By Gregor Uvila, Guest Columnist
As I watched both the Republican and Democrat National Convention speeches, my attention turned to a recurring theme.
I noticed something about American politics for the first time: rhetoric that relies on the premise that we are, or need to be, the greatest country on earth. Whether it is presidential nominee Mitt Romney or former Secretary of State Condoleezza Rice attacking the Barack Obama administration for America losing its place as "top dog" in the world, or it is Michelle Obama defending her husband’s time in office as Commander in Chief, the rhetoric is all built on the premise that the United States is the greatest country.
Let me be clear, there is absolutely nothing wrong with believing your country is the greatest country in the world.
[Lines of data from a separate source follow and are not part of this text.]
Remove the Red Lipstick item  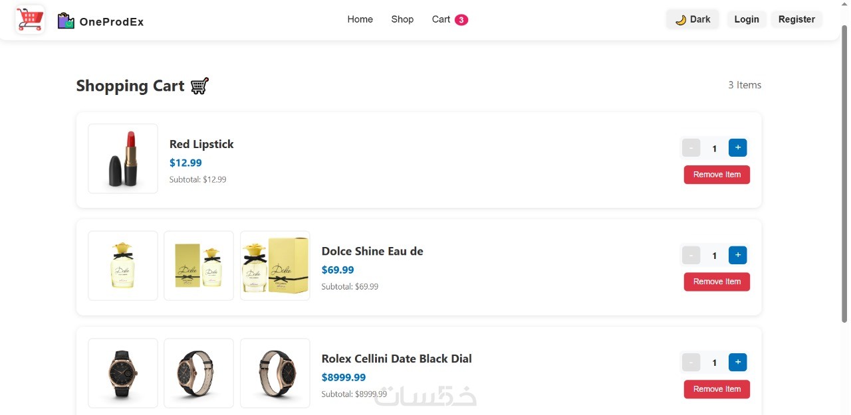[x=717, y=175]
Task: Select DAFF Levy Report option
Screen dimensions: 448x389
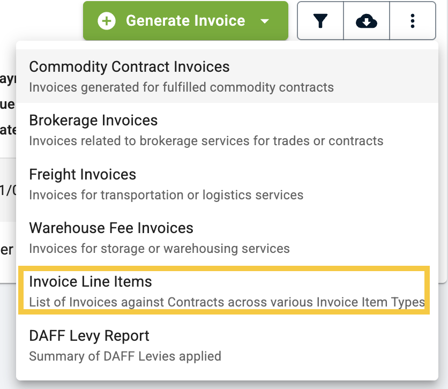Action: tap(227, 345)
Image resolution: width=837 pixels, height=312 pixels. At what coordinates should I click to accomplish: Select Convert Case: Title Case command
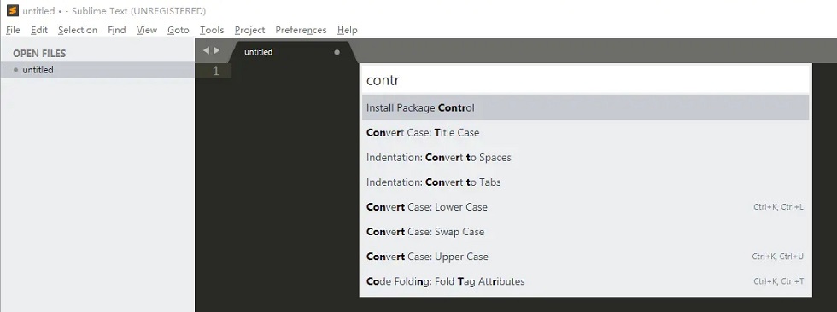[x=585, y=133]
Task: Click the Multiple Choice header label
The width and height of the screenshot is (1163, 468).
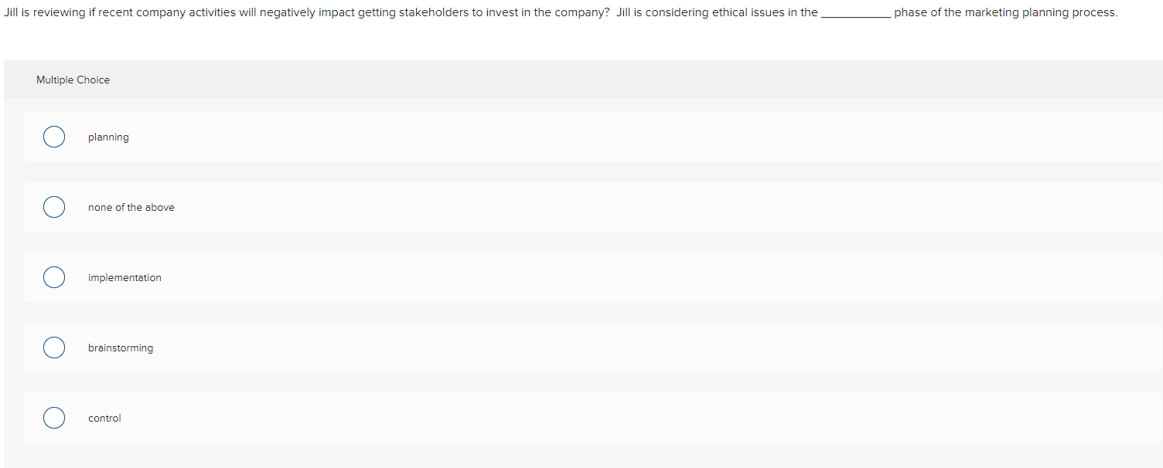Action: click(73, 80)
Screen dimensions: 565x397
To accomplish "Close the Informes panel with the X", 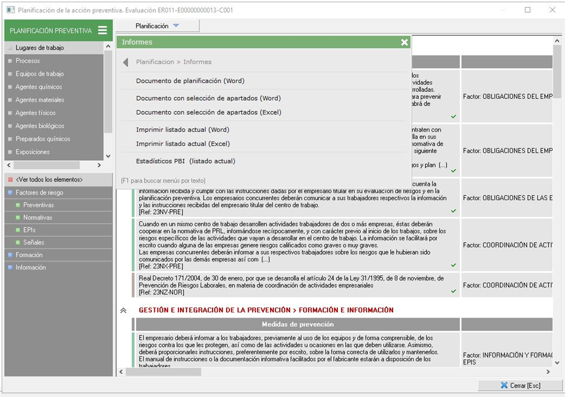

However, challenge yourself to dig into the vague idea of what it means to be the greatest. Does that mean we have the strongest economy or military? Does that mean we have the most sophisticated level of education? Do we measure in respect for human rights and religious freedoms?
It is incredibly important to strive for excellence and pursue the mystical status of the greatest country on earth. Being excellent as a country is not only rewarding, but in some cases it is the right thing to do. We must be excellent in our treatment of all life if we truly want to be good stewards of this world. Without direction from its people, government has no standards and expectations to aim for. It is up to you and me to set those standards, and to set them high. Invest in your government the time to convey what you think it means to be the greatest country on earth.
Be an informed voter. Volunteer for organizations that you believe are making a difference for good. Write letters to your mayors, congressmen, senators, governors, the president and any other top official. Help in your community to make it a healthier and more life-sustaining place. If you really think your country is the greatest, you might want to look around you. Challenge that idea. There is much to be learned and improved upon in every aspect of our own communities.
The greatest country on earth has the humility to move away from such ethnocentric rhetoric about its superiority over other nations. It has compassion for all people and realizes that before we were Americans we were all humans in this world together.
The greatest country on earth is one that is more concerned with providing life to those in need than it is with spreading a political or moral philosophy.
Today, I encourage you to dream a dream of the world’s greatest country. What does it actually look like? Then tomorrow, help build it.